What are you a geek about? Shows that I like.
What is something you have no patience for? People who smoke around children. I smoked cigarettes for a decade and I was always considerate about where I did it. It just baffles me that people can simply not care.
What celebrity would you want to go out for a meal/drinks with? Tom Hanks.
Are you happy with your weight? No. I'm still +25lbs since having my daughter.
When did you last hold a baby, if ever? Whose? A few months ago. My nephew.
How many cats do you have? Zero.
How many dogs do you have? One.
How many other pets do you have? Lots of fish, shrimp and snails.
How old were you when you got your driver’s license? I haven't yet. No interest currently.
What year did you graduate high school? 2008.
What is the first number of your zip code? L.
How many of your grandparents are still alive? Two.
What is your favorite number? Don't have one.
How many kids do you want? I have one and I'm content with one.
How many apartments have you lived in? Two.
What age do people say you look? People don't comment on my appearance but my boyfriend insists I look much younger.
Do you feel like your family accepts you for who you are? To most of my family, I'm just a busy mom that is polite and kind so yes. There are very few people I'm comfortable enough around to be "myself", but those family members that know the "real me" accept me lol.
Do you feel like your friends accept you for who you are? Yes!

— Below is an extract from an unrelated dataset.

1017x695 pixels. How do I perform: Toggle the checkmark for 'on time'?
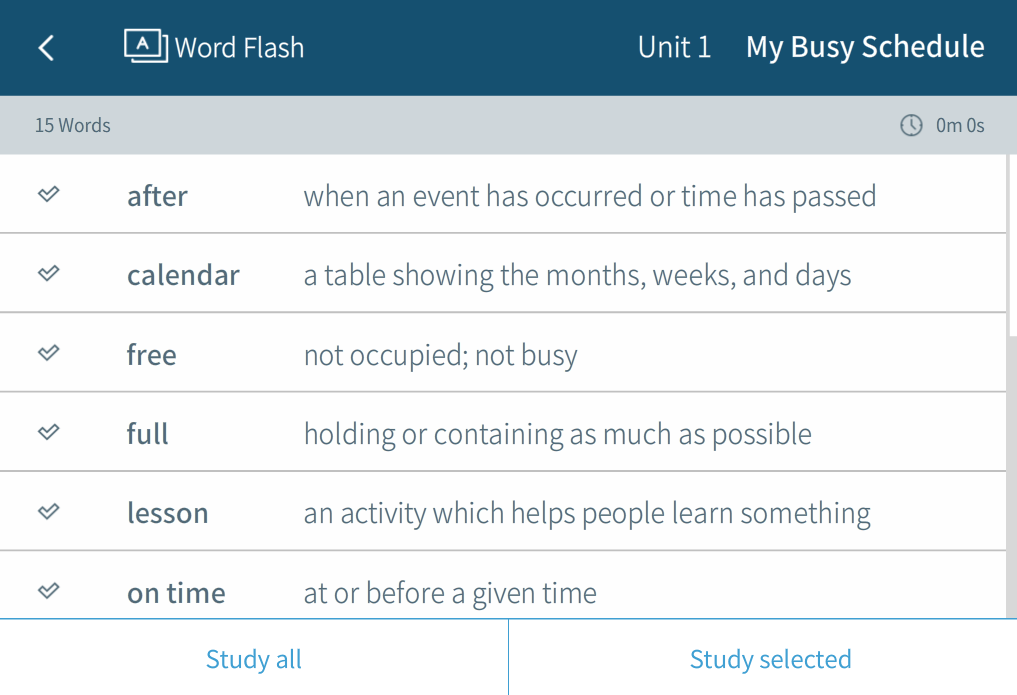tap(48, 591)
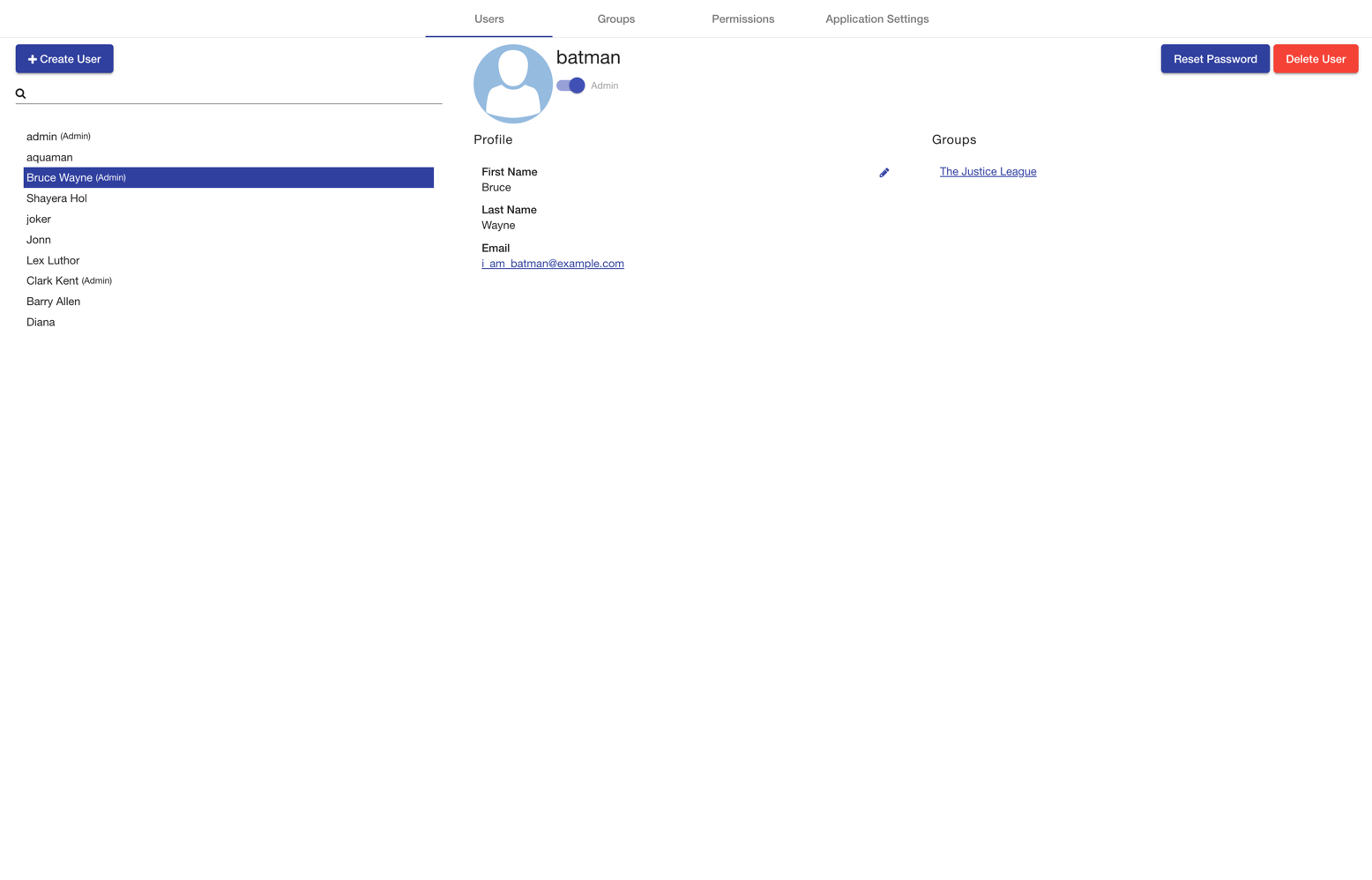Select Clark Kent in the user list

click(52, 280)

Who is the best doctor you’ve ever had? I like my current one. He listens to me, is very patient and understanding. I have an appointment to see him in 3 hours. :D
Have you ever been flipped off by a random stranger? Maybe.
Do you have a lot of people blocked on Facebook? I've had Facebook for like... well over a decade so yes.
Do you consider yourself spiritual? Nope.
Do you consider yourself religious? Nope.
Are you afraid of spiders? Nooo. Fun thing about having a toddler is she's currently totally fascinated by and obsessed with bugs. It's making me take the time to get down and look at them too and lately I have also been fascinated by them lol! They're fun to watch.
Are you afraid of snakes? No.
Does everyone in your family know your sexual orientation? Yes.
What is one thing you find offensive? Using the word "retarded" to insult someone's intelligence. My respect for you will fucking PLUMMET. <- I agree 100%
Do you often post about politics on social media? No.
Would you ever want to go back to school? Yes!
What are three things you are naturally good at? Caring for people, painting... is small talk a skill?
What are three things you are NOT naturally good at? Cooking/baking, interacting with people beyond small talk, staying focused on a task for a long time.
Is your dream to get married and have kids? I have other dreams as well but yes.
Where do you hang your towel to dry after showering? There's a hook in our bathroom for that.
If you were the opposite sex, how would you style your hair? Nooo idea.
Last person you hugged? My kid.
How is the weather right now? 18 degrees, overcast and windy.
Are you missing someone? Not currently. I'll miss my mom when my daughter is asleep and I'm done being "on" for the day. That's usually how that goes.
What is the wallpaper on your cell phone? Flowers.
What do you have handy at your bedside? A book, lozenges from when we were sick, phone charger.
What is your dad's middle name? Darrell. What is your mom's middle name? Ann. First thing you'll save in a fire? My child, but if only referring to objects, I'd say my dad's paintings.